Sunday, June 01, 2008

Mehran

Over the past few days there has been a story in the news about a young boy named Alex Barton. Alex is five. He was recently diganosed with aspergerus (sometimes described as a milder form of autism).

One day, when he was in the vice-principle's office promising to stop disrupting the class (by crawling under tables, kicking tables, throwing crayons etc.) his teacher gathered the students to talk with them about Alex's (mis)behavior.

When Alex returned, his teacher, who had 12 years experience, made Alex walk to the front of the class, and asked him to listen to what the children didn't like about him. According to Alex, the children complained that he "eats paper, picks boogers … and bites his shoelaces," and the teacher herself said, "I hate you right now. I don't like you today." She then polled the class about whether to let Alex back in. Alex lost the class vote, 14-2, and spent the rest of the school day in the nurse's office. That night, Alex did not eat dinner and would not sleep in his own bed.

This story really struck me. In part for the obvious reason, the public shaming of a five year old. But also I can somewhat understand what it must have been like.

When I was eight, in grade three, there was a disruptive boy in our class, Mehran. Mehran was from an immigrant family which was less affluent then most of the upper-middle class white families whose children went to my elementary school.

One day, we all sat in a circle, while the student teacher, under the watchful eye of the regular teacher, had us all say what we didn't like about Mehran's behaviour. After a while he turned so he was still in the circle, but with his back to the group.

I remember coming home and telling my mother - and how outraged she was. I was eight. I didn't really understand why it wrong. I knew Mehran was disruptive, although his disruptions never bothered me. And I knew it made him sad that the group was saying bad things about him. But at eight, I didn't fully understand the abuse of power and violation of trust on the part of the teachers. I only wish that someone had understood. That someone had been able to speak out. To protect him. But we couldn't. We didn't understand. And neither did he. He couldn't protect himself. And the teachers, the ones in the room who were charged with the duty of care to protect him, were the one's responsible for this abuse.

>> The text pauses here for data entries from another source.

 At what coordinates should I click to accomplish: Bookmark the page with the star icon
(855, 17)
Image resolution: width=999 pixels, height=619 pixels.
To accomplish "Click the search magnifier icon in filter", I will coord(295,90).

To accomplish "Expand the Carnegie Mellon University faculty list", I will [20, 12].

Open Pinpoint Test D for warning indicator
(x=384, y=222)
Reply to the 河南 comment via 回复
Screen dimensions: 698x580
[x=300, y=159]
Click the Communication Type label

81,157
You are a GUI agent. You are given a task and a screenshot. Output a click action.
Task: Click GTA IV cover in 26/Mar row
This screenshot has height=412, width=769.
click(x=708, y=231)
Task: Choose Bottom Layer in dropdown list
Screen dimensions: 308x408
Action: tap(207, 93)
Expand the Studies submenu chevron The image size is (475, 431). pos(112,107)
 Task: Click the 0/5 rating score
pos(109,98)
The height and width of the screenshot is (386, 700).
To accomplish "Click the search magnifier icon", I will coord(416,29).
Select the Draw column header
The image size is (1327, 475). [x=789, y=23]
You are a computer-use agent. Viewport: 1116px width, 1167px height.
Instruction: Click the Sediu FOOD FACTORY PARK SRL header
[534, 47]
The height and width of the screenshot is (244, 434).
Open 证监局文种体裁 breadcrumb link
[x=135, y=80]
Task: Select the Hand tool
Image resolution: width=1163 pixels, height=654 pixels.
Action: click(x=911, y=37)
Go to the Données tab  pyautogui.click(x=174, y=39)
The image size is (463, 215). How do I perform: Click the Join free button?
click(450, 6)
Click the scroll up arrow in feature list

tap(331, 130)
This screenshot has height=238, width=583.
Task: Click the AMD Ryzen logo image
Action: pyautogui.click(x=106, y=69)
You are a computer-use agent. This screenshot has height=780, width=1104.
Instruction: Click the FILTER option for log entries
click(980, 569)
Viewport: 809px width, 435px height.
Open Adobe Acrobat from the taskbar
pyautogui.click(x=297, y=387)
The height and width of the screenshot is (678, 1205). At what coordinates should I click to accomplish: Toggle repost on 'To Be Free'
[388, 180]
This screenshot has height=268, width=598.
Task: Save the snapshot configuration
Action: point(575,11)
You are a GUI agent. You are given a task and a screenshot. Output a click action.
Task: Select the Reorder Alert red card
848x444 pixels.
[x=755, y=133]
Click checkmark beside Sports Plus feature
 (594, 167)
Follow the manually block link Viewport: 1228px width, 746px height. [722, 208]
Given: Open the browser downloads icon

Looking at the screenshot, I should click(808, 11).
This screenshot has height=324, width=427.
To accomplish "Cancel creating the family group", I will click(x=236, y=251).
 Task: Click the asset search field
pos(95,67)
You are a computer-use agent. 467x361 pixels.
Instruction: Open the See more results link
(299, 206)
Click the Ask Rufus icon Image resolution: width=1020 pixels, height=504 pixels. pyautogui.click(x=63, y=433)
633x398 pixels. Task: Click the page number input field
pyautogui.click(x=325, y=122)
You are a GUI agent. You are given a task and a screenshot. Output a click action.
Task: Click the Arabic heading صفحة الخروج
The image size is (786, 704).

After that day we had a jar on the teacher's desk. Everytime Mehran did something good the teacher would put a marble in the jar. When he did something bad a marble would come out. When the jar was full the class would get popcorn. So basically, the class of third graders was charged with monitoring the behaviour of one of it's members. Surveiling him to make sure he contributed to the greater good. Giving the rest of us a positive incentive, while further marginalizing one member of the group.

I left that school the next year, and from what I understand, Mehran didn't come back either. I have no idea what happened to him. I hope he is somewhere happy and thriving. And I don't know about the rest of my classmates, but I hope I remember the lesson of that day. The duty of the strong to protect the weak. And the strength to stand up for what is right - now that I have the critical skills to understand and a voice with which to speak.